Ant Keeping: Basic Things You Should Know

Ant-keeping is slowly getting picked up as a hobby by more and more people in Singapore. And if you want to try it for yourself, here are some very basic things to know.

Educate yourself first

Ant-keeping, more than a hobby, can be considered a science. In Singapore, there are about 139 species/subspecies of ants. Having some knowledge on the common and rare ones will definitely help you in your ant-keeping journey. Different species also have distinct features, habits, individual needs, and living conditions, and knowing these will help you make the appropriate actions for your ant farm.

Things you need

  • Test tube setup: the first habitat for the queen, where she lays eggs and grows the first workers.
  • Formicarium: basically the whole ant farm.
  • Outworld: a separate area where ants forage for food and dispose their waste.

The queen

The queen is probably the most important element in starting a colony. You can buy one or catch one yourself. Queens are also noticeably bigger than worker ants. You’ll know if it’s a fertile queen if it’s a big one that doesn’t have wings.

Mistakes to avoid:

Catching only one or too many queens.

For some, hunting and catching queens is one of the best parts about starting a colony. But, you should not let your excitement get the best of you and go on a hunting spree. Having 2-3 queen ants should be enough.  Why not just catch one and get it over with, you ask? This is because there are chances that the one you catch might be unfertilized, so having one or two extra will not hurt.


To be able to lay eggs peacefully, it’s an absolute must to leave her alone in a dark and quiet environment. Many beginners make the mistake of checking on the queen again and again, looking and shaking the test tube. Doing this puts the queen under stress and cause her to stop laying eggs altogether.

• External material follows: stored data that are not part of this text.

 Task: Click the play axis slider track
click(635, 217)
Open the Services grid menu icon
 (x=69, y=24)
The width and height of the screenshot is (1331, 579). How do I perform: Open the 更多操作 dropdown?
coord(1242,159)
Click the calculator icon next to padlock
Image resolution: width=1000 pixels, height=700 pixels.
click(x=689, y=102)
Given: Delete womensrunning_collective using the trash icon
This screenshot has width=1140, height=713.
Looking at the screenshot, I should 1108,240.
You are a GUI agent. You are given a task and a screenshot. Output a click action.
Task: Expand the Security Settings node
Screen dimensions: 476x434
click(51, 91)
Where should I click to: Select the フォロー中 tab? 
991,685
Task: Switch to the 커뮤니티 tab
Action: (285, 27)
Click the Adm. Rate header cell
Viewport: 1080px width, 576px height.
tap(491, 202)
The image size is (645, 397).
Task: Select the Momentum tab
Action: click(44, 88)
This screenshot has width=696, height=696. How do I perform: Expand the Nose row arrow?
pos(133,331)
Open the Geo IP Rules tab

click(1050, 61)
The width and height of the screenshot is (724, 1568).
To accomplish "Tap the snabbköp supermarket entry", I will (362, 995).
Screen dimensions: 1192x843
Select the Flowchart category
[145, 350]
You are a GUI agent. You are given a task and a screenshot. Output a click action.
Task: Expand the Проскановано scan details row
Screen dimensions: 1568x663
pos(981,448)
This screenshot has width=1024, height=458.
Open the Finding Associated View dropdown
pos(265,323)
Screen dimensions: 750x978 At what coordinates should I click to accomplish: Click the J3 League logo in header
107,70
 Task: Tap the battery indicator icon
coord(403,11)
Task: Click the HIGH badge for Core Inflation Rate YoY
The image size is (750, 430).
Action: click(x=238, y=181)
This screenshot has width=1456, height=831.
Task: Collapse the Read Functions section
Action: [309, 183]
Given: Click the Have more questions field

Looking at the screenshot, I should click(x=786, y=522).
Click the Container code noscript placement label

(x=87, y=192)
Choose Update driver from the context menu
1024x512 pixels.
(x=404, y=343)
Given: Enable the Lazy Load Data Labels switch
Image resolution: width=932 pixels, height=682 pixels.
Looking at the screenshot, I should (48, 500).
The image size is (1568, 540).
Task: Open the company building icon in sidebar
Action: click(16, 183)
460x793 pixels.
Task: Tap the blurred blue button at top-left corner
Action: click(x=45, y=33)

Putting two species together

 Ant species will always fight for their territory and their queen. So if you introduce a different species to a formicarium, the two will fight for the territory and kill each other. Although, there are times that some species may live harmoniously with each other, it’s still better not to risk it.

Little moisture

For larvae to develop properly, a good amount of moisture is required. This is why there’s water in the test tube setup. Also, your colony still needs water no matter how many much they’ve grown in population. Therefore, you have to have small “wet” areas in your formicarium to provide moisture.

The case of non-native ants

This is another very important thing to know. Ants that are foreign to your area can be very dangerous to the ecosystem if you release them or if they escape. They can push out native species and even introduce mites and pathogens that the ecosystem will not be able to handle.